Born in Bradford in 1788 James Wroe worked as a woolcomber before becoming a journalist. The English woollen industry was extremely important and vast profits were made by factory owners. Woolcombing was part of the process of producing worsted cloth. Like all workers in the textile factories, the wages were low.

In 1818 James Wroe along with John Knight, Joseph Johnson and John Saxton formed the Manchester Observer. James Wroe not only reported for the Observer but was also its editor.

It soon became a national success for its radical reporting. This came as a cost to all who worked for it and their families who were continually hounded with libel suits and threats.

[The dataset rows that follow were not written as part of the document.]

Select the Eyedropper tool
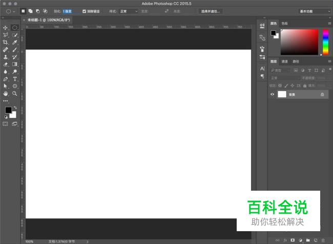 tap(15, 43)
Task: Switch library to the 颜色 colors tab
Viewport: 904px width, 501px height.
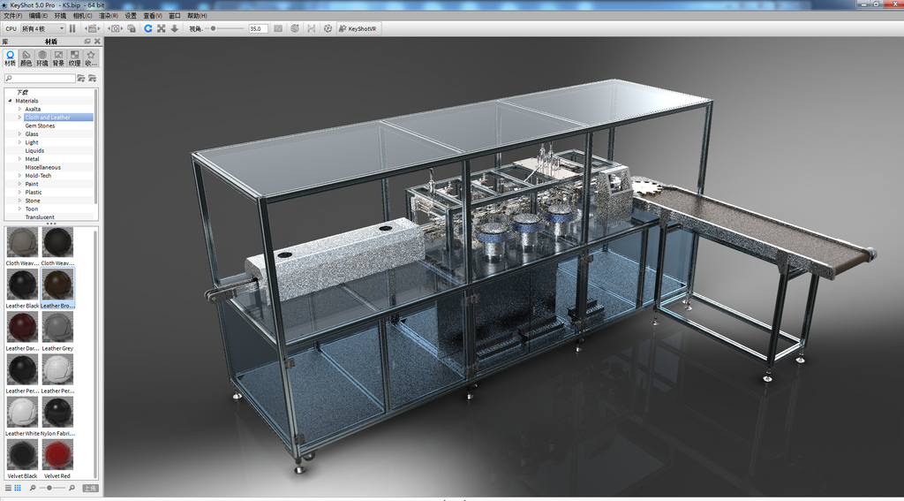Action: click(26, 58)
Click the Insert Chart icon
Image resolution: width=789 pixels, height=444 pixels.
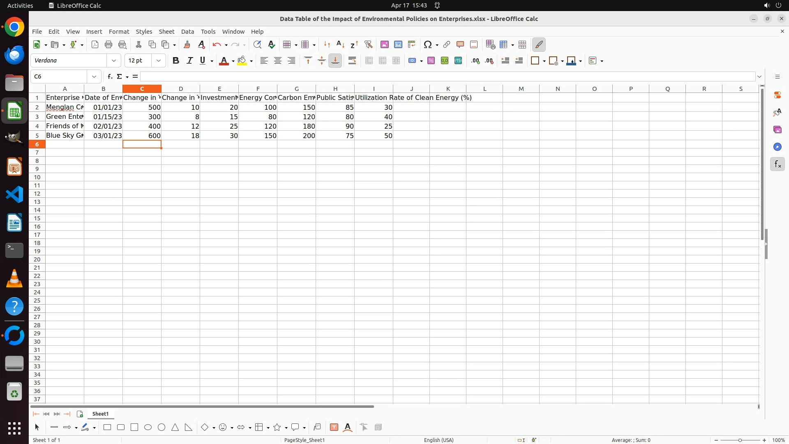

Henry Hunt called the Manchester Observer “the only newspaper in England that I know, fairly and honestly devoted to such reform as would give the people their whole rights.” Spartacus Educational

James Wroe also wrote many pamphlets and distributed them to a population becoming increasingly discontented with the undemocratic society of 19thC UK and poverty after the ending of the Napoleonic Wars.

On Monday 16th of August 1819 a demonstration of 60- 80,000 people who had gathered to campaign for parliamentary democracy at St Peter’s Field, Manchester were brutally attacked by mounted cavalry and militia.

An estimated 18 people, including four women and a child, died from sabre cuts and trampling. Nearly 700 men, women and children received extremely serious injuries. All in the name of liberty and freedom from poverty. History of the Peterloo Massacre

In his reporting of the carnage it was James Wroe who called it ‘The Peterloo Massacre’, the name by which we have now come to know it.

Several journalists were arrested.

Dreadful Scene at Peterloo

James Wroe who also wrote about the massacre in pamphlets (the 19th C version of online blogging) which had a huge distribution across the land, was arrested and found guilty of producing a seditious publication. He was sentenced to a year in prison and fined £100 – a huge amount in those days.

It was made impossible to continue with the Manchester Observer and he became a bookseller of radical books and newspapers. As you can imagine his family struggled with finances and when he died in 1844 they were left in very poor circumstances.